The whole point of abstracting tasks into story points is to get an idea of how much effort is needed to complete a sprint. Effort varies from person to person and sprint to sprint. What’s more, if you assign your most time-consuming tasks to your most senior developers, you’re not only bottlenecking your progress, you also might miss potentially complicated tasks, which could stall the rest of your team. This is why story points work. Not only does everyone participate in discussing and estimating stories - thereby sharing knowledge - you catch more complicated stories, because they suddenly become visible to the whole team.

Are we there yet?

So when are you done with a project? In agile, this question is answered with: “When there are no more story points in the project”, but few people understand what that actually means. Effective time and velocity are two terms we need to understand before we can move on. Effective time is the amount of time you can actually focus on working on the project, and this time is never the same as a full working day. As a rule of thumb, developers usually spend 25-40% of the day doing things that are not directly related to working on the project. This time is spent on administrative work, dependency wait time, task coordination, meetings and breaks. The rest of the time is considered effective time. Velocity is the speed at which a story point is being resolved. This can be calculated as the amount of effective time divided by story points. This number is a moving average though, and can only be closely approximated over multiple sprints.

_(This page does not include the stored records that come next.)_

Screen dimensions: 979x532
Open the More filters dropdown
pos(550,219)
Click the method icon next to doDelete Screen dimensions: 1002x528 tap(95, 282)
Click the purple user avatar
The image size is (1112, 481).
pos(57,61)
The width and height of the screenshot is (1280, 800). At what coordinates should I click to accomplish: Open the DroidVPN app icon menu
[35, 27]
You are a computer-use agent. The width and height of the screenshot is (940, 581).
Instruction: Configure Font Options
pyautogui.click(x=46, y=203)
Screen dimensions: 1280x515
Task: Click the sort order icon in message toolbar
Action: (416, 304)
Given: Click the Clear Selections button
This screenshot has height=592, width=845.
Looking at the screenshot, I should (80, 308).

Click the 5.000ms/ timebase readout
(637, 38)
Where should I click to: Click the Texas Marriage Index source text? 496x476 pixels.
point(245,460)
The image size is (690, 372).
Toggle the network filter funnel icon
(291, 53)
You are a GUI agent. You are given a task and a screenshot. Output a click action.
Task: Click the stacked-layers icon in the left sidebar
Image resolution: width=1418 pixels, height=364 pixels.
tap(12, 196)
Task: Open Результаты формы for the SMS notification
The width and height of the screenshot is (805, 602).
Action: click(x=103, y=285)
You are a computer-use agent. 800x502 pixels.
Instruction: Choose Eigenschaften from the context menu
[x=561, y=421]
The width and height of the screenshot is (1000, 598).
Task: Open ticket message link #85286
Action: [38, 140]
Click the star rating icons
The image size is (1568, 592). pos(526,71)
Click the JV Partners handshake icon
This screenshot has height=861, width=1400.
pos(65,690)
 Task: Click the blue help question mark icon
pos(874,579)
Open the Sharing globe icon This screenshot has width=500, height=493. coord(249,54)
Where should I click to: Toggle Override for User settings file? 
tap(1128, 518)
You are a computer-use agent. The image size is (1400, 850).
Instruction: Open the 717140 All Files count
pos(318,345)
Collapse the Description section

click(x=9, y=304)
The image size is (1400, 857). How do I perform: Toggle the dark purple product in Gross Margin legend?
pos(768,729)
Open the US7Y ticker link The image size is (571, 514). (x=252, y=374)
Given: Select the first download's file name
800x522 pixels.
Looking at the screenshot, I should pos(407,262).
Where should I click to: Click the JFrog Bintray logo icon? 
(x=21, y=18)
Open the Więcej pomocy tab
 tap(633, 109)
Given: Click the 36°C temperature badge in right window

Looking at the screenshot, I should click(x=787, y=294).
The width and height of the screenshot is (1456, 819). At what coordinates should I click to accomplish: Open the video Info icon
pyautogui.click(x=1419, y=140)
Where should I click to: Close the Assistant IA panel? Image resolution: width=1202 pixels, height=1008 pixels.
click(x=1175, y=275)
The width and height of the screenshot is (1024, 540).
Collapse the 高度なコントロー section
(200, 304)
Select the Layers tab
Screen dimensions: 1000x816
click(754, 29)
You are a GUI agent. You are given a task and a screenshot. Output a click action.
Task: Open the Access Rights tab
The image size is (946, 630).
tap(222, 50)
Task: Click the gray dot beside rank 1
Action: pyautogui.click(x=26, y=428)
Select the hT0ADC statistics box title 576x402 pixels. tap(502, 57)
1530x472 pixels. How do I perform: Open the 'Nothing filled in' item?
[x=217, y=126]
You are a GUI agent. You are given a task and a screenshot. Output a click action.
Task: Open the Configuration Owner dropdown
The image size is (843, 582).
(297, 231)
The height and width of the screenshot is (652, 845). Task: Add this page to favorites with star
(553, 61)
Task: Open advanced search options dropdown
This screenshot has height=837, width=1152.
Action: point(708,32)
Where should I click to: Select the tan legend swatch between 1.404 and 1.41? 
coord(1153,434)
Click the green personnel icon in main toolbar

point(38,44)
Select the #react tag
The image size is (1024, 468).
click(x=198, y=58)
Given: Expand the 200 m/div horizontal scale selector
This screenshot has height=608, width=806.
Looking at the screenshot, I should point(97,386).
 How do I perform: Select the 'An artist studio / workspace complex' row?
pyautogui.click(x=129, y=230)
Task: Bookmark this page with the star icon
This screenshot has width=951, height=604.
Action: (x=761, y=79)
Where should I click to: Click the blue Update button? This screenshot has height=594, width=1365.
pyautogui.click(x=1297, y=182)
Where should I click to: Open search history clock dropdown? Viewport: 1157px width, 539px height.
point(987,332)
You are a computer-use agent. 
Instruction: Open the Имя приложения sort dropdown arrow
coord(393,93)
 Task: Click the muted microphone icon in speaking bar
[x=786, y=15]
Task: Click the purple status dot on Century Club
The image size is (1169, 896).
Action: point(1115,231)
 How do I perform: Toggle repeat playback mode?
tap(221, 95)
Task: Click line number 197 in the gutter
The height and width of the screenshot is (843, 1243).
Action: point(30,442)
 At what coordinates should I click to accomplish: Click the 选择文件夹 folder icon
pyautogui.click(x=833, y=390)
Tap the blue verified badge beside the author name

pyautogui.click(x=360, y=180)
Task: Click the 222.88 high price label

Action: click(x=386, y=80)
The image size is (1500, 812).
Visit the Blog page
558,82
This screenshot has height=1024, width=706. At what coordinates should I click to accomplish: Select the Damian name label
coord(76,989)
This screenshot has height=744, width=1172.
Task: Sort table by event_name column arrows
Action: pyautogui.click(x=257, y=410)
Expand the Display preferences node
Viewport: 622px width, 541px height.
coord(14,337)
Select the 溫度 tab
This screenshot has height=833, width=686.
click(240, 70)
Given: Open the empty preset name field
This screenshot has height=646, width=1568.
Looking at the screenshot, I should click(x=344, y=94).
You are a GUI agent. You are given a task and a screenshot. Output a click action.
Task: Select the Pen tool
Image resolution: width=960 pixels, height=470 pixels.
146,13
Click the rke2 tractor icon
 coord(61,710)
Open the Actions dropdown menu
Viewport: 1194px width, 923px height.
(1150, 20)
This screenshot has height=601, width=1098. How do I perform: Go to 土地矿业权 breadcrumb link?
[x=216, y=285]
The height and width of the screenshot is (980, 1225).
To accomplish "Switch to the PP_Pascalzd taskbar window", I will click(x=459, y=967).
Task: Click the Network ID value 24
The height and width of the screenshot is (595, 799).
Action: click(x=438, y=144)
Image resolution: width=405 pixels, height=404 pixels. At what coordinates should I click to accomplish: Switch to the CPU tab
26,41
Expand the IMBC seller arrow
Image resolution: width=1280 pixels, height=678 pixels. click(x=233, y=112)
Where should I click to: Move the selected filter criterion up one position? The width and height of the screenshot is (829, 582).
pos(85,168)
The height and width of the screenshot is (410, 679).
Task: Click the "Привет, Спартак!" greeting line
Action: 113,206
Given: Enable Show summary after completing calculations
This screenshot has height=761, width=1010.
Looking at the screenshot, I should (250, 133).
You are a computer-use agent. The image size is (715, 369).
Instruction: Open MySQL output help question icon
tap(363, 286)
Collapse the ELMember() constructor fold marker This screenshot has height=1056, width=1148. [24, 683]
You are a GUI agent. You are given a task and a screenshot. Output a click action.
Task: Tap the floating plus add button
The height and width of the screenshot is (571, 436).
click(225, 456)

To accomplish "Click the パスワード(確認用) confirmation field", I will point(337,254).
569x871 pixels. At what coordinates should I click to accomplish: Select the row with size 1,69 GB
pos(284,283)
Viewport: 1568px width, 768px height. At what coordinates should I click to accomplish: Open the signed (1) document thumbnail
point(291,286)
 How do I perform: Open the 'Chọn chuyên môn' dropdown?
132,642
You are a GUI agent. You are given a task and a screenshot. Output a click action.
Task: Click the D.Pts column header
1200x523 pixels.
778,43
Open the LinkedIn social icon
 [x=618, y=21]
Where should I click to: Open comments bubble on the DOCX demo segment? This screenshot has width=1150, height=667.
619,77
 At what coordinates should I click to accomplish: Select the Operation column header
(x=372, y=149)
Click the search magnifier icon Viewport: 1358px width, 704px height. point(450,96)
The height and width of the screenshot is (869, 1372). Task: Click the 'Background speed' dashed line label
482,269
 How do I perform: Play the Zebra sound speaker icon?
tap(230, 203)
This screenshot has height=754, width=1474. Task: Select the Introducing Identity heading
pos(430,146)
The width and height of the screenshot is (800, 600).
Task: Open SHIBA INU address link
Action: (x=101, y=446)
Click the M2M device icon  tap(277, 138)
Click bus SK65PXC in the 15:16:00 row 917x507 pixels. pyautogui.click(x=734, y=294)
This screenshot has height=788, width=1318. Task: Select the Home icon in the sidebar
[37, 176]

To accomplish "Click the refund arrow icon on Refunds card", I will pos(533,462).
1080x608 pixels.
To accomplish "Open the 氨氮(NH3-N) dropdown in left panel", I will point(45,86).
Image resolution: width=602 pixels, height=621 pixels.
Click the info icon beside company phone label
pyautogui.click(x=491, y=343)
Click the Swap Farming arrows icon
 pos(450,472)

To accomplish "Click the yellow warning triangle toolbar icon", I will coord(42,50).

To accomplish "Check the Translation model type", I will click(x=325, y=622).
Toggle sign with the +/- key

Burndown chart by Atlassian

Let’s say you have 4 developers working 8 hours a day at 75% effective time. This gives the team 4x6x5 hours a week, making it 120 hours per week, or 240 hours for a 2-week sprint. If your team resolves 60 story points in that sprint, this means your team took 4 hours per story point on average for that sprint. This gives you a guide for the next sprint, but when you have the numbers for 3-4 sprints you should begin to see a pattern and get a better approximation. The burndown chart is a good way of keeping track of how a single sprint is going, and by overlaying multiple sprints you will likely see patterns emerge. Is your team finishing early? Are there big drops in the line? These are both symptoms of possible issues with the sprint. It could be your team is under-committing, or maybe the assigned story point estimates are simply off for some tasks. Bring this information into your retrospective, and get the team’s feedback.

Stop gambling with Scrum

Taking chances is something we all do, but most of us prefer taking calculated risks. Gambling is not a calculated risk, it’s taking a risk far too great for gain that’s far too small by comparison.

I don’t see much potential gain in skipping planning poker when using Scrum, but I see plenty of risks. Delayed projects, scope creep, angry or disappointed stakeholders/clients, and last - but not least - frustrated and stressed developers. The potential gain from taking that risk, you ask? A project delivered on time, possibly slightly faster. Measured against the risk, I would call that gambling. Wouldn’t you?